Studies on food webs usually focus on topology using network approaches, but these studies are often descriptive. Other studies, such as Optimal Foraging approaches, focus on species traits, thus providing mechanisms from lower levels of organization. Others studies consider food web evolution usually using abstract traits, or a concrete trait: body size. Indeed, body size seems to be a good predictor of trophic position. However, the interplay between body size and the physical properties of the medium has not really been investigated in a context of food webs.
The present study investigates how physical factors from the medium can constrain the size structure of food webs according to the ecosystem considered (e.g., aquatic, terrestrial). Hence, we built a model in which species motion and species interactions are constrained by physical properties of the medium and biological traits (e.g., metabolism). As key physical factors of the medium, we consider gravity, medium density, body density, medium viscosity, and turbulent mixing. These factors, in relation with body size, constrain species interactions (i.e., the presence of a link between two species) and the energy gain associated to this link (i.e., net energy intake for the predator). Hence, the overall dynamic emerges from these constraints.
Results/Conclusions
Preliminary results show that, in pelagic systems, a hunting predator has to be larger than its prey. For such a predator, sinking velocity is not negligible, while primary producer species (phytoplankton) can maintain their populations, even if species are not naturally buoyant. Turbulent mixing affects species spatial distribution throughout the water column. Thus, it can enhance or prevent interactions between predators and prey (i.e., benthic predators and pelagic prey), which affects the overall dynamic of the systems and species connectance.

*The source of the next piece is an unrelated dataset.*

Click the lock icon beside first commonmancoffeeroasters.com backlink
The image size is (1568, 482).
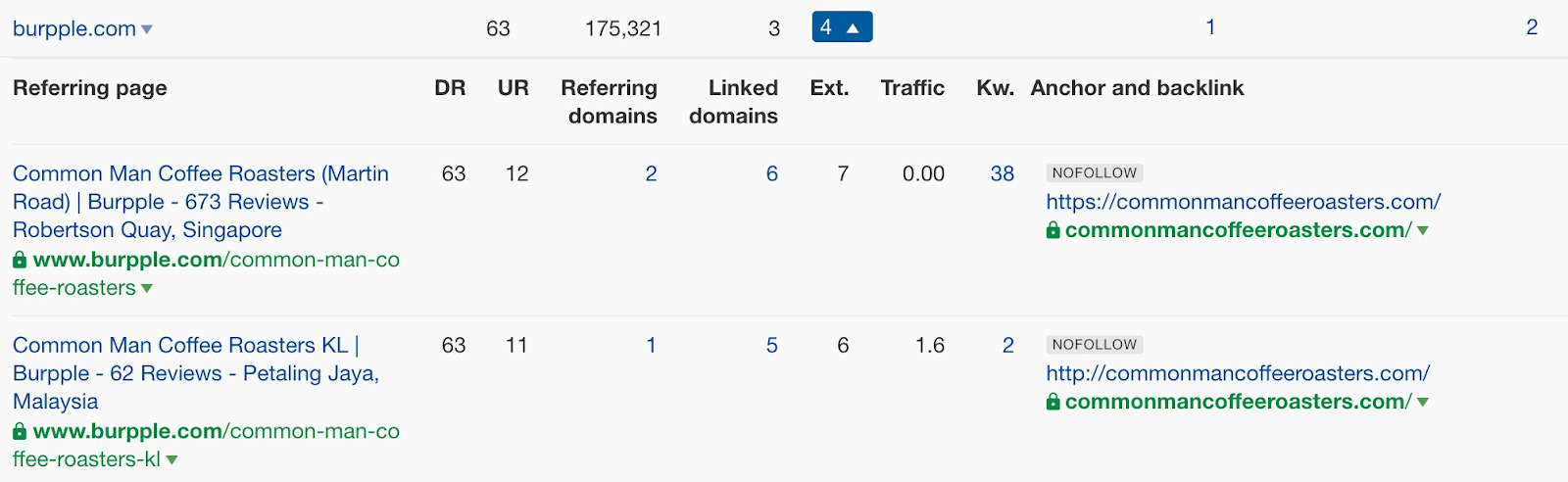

The present study recombines biological and physical aspects of ecosystems into a whole unified framework. Thus, it allows us to investigate new questions (such as the size discrepancy between predator and prey, or the size structure within food webs) that otherwise cannot be efficiently investigated. This study emphasizes the central role played by body size (here as an interface between biology and physics) in the structure of food webs. Results from this study should highlight the need to consider physical factors from the medium as explanatory variables of community structure.